Wednesday, October 26, 2011

What Does It Take For Everyone To Be Just?



I just saw a young man speeding off in his car and a young woman, futilely chasing after it, screaming, "It's all I have.  I've got nothing!"  Why are human beings so cruel to each other?  Why do we think we have the right to ignore the clear pain of another person?

Of course, the young man felt like it was his right to leave with everything the homeless woman had.  Perhaps she had done something to him.  Whatever it was, is the theft of her bedding and belongings on this cold fall day worth the "crime" she had committed?  Of course, the local police find it easy to tear up the homeless folks' bedding and tents, leaving them with nothing to sleep with.  The local gangs attack other gangs because of an insult enacted a year ago.  A nation kills innocent civilians because of the supposed crime of their leaders.

This is all based in the human brain.  We all have mirror neurons, which cause us to identify with other people.  But we also have a way to block mirror neurons, to make some kinds of people those we refuse identity with, so we can actually treat them as less than human.  But if we refuse to identify with those of the opposite sex, those we consider "criminals", another group, another nation, then we can easily justify inhuman actions against them.

How, then, can we stop this?  If this is a natural process, what must be done to see others, ALL others as human beings?  How can it actually be morally possible to treat our neighbor as ourselves?  Are we simply not built for it, even as we all recognize how necessary it is?

Is there a social response that would help us all treat each other fairly?  Jails and prisons clearly don't work-- in fact, in some ways, they only increase the separation between humans allowing us such dehumanizing terms as "inmate" or "felon".  Can we put social pressure on each other to be fair to all people?  Can we train all children in school how to resolve conflict in peaceful ways that is fair to all sides?  If so, would it do any good, considering that our human makeup demands unfairness at times?

Is there a medical solution?
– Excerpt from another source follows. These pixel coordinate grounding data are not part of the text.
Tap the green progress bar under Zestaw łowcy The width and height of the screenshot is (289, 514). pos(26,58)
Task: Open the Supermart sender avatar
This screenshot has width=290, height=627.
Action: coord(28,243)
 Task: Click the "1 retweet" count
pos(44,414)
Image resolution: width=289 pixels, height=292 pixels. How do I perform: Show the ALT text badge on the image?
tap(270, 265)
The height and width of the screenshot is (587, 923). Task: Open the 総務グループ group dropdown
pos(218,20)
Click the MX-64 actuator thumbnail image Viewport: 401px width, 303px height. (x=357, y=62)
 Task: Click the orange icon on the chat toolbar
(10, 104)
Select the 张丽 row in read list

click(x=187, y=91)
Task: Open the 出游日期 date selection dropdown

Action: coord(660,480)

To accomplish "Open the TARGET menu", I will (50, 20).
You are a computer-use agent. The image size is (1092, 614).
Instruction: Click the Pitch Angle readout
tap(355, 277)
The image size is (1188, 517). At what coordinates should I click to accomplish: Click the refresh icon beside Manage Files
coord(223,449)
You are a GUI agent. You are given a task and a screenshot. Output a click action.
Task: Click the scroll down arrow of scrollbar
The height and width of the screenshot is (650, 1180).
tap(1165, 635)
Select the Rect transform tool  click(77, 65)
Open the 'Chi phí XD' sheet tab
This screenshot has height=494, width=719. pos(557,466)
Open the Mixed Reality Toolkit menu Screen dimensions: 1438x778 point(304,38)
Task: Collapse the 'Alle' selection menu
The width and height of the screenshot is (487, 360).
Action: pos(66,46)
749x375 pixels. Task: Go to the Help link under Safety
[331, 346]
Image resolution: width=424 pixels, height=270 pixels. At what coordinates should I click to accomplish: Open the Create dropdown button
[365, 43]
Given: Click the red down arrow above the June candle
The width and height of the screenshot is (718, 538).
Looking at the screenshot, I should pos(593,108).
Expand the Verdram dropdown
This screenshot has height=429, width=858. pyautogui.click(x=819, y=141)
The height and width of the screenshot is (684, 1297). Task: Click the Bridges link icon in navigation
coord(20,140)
What about hormone therapy?  Those with high testosterone rates often demand more respect and react more harshly than those who do not have such high rates.  But is demanding such a procedure acting in fairness to their "normal" state?  Can we demand unfairness to some for a more fair society? And, of course, unfairness is not simply a medical condition.  We are all unfair at times, especially when excessively stressed.  We are occasionally unfair to our children, to our employees, to our students; and conversely, we are occasionally unfair to our parents, employers and teachers, by applying to them unjust motives that may or may not be true.

Is the best we can do to make an ideal of fairness, of equality?  To apply objectivity and lack of judgment as a universal standard, not just a standard of courts and journalism.  And then, perhaps we can train and model the art of apologizing when we are wrong, because we all make mistakes.  If we admit our unfairnesses, and do what we can to not repeat the wrongs, can we get closer to a society that sees fairness as a true, practical standard?



Saturday, October 8, 2011

Can War Be Moral?



War is an armed conflict between groups, often nations.  Every war has been justified, sometimes for good reasons, sometimes for bad.  Of course, war is justified by those who participate and perpetuate it, but often war is claimed right by those outside of the conflict.

But if we looked at the true cost of war, and the outcome, could war ever be justified?  Is there ever a war that did not kill children?  Recognizing that children always die in war, although always unintentionally, could we ever justify the death of even a single child?  What about the death of other innocents? What would be worth the cost of a helpless innocent?  A political ideology?  An economic system?  The comfort of an entire nation?  Once we have agreed upon this cost, then perhaps we would see that we are still making the demands of the ancient King of Crete, who requested Athenian youth for the sake of peace.

There is one thing that might be worth the death of a child and this is the deaths of many others.  In order to save the lives of many, we might allow the death of an innocent.  So that thousands of lives might be saved, we might sacrifice one baby to the flames.  But would we sacrifice that child if there was only the threat of thousands killed, but we didn't know if that threat was carried out?  Would we sacrifice that child to get revenge on thousands that have already been killed-- is that worth it?  

However modern warfare takes place in occupied cities, with missile attacks.  So civilian deaths are not counted on our fingers, but in the thousands-- sometimes the hundred thousands.  What is worth such a cost?  The death of millions?  Perhaps.  But an ideology?  A racial hatred?  To alleviate a nation's anxiety? Economic comfort?  To save the lives of hundreds?  What is worth the lives of thousands of non-combatants?  Of people dying because other people of other nations make the decision to kill?

Is war the natural order of things?  If so, should it be?